◆ Activity:
Find each line of the material below in which the word "text" occurs, and return it.

◆ The data:
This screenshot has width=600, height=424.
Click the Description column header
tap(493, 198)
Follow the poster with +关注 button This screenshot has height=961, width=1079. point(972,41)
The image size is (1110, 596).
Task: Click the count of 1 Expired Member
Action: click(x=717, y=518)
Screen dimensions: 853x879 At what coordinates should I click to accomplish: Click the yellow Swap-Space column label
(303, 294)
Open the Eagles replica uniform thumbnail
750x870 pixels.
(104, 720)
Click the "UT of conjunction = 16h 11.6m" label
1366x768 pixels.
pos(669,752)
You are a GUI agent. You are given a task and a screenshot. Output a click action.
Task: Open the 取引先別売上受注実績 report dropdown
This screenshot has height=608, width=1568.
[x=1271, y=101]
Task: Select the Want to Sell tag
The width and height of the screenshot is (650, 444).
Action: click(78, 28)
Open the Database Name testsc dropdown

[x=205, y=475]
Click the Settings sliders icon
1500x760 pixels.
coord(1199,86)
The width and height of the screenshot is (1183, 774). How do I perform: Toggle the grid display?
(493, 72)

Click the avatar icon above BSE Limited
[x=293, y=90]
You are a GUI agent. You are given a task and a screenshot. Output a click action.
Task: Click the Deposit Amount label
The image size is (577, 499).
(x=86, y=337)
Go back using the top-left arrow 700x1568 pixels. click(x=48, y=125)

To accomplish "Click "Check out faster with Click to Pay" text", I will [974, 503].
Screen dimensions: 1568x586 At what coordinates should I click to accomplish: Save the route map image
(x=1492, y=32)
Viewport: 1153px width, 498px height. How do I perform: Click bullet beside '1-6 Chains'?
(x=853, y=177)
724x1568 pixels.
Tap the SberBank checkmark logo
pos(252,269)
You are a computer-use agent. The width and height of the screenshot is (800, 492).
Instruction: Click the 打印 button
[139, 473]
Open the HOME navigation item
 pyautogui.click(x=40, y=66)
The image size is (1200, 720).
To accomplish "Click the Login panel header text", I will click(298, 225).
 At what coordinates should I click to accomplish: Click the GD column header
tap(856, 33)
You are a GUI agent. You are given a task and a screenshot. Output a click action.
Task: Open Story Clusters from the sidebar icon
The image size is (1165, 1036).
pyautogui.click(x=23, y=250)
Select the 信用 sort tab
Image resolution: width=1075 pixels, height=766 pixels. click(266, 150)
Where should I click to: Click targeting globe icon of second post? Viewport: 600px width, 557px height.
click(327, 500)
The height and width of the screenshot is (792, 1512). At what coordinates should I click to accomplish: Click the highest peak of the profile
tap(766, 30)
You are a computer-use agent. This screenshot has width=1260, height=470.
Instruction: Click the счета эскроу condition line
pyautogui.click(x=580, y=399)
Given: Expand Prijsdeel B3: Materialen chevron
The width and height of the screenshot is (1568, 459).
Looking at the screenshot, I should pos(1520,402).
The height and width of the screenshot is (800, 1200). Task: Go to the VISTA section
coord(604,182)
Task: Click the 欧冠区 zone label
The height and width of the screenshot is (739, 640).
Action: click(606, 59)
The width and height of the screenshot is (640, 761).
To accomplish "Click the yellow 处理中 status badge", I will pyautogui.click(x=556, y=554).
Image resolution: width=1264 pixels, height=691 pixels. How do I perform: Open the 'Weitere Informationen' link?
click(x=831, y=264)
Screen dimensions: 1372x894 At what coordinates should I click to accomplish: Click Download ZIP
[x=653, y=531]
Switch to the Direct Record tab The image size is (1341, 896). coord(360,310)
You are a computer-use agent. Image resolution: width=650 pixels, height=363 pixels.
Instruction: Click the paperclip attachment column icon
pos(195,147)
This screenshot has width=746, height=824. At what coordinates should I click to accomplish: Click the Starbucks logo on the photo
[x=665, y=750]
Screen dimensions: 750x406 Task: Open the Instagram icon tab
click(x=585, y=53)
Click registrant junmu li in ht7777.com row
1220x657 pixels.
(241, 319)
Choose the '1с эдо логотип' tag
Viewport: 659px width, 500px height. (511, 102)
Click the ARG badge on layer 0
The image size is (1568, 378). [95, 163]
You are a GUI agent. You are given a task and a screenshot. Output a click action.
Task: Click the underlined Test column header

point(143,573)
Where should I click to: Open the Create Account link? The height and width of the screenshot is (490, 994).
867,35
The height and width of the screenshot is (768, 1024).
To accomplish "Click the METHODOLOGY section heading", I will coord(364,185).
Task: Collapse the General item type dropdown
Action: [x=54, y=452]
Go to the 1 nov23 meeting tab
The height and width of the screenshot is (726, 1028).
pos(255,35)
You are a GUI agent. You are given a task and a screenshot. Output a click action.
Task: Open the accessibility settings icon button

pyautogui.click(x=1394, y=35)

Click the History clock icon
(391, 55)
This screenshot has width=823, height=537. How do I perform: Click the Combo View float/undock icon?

◆ Output for this exercise:
To accomplish "Click "Check out faster with Click to Pay" text", I will [974, 503].
To accomplish "Click the Login panel header text", I will click(298, 225).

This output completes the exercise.